Degree of Frobenius

Question

Let $k$ be an algebraically closed field of characteristic $p>0$ and $K/k$ be a function field, i.e. $K$ is finite over $k(t)$. Consider the field extension $K \subseteq K^{1/p}$. Why does it have degree $p$?

In the case $K = k(t)$ this is clear, because then $K^{1/p} = k(t^{1/p})$ and $t^{1/p}$ has degree $p$ over $K$, since $x^p - t$ is irreducible over $K$ and has $t^{1/p}$ as a root. But I don't know how to deal with the general case.
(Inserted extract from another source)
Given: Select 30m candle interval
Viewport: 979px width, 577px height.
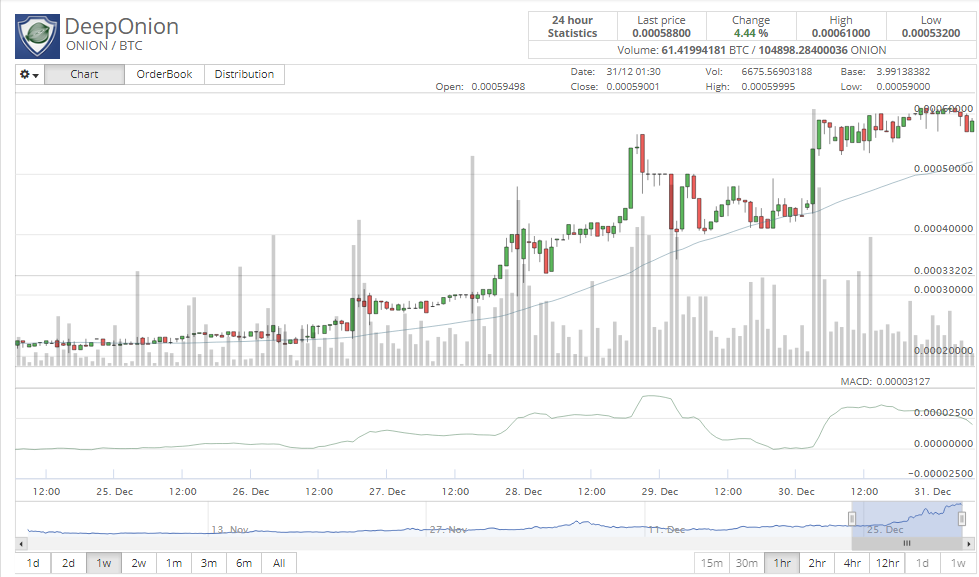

Remark: The equality $[K^{1/p} : K] = p$ is used in Hartshorne's book in the context of the Frobenius morphism of curves.

Answer 1

Since, as you write, $[k(t)^{1/p}:k(t)]=p$, the result follows from $[K:k(t)]=[K^{1/p}:k(t)^{1/p}]$ by multiplicativity of degrees. $[K:k(t)]=[K^{1/p}:k(t)^{1/p}]$ holds since the map $x\mapsto x^p$ is an isomorphism $K^{1/p}\to K$ which restricts to an isomorphism $k(t)^{1/p}\to k(t)$ - i.e. the extensions $K^{1/p}\supset k(t)^{1/p}$ and $K\supset k(t)$ are isomorphic.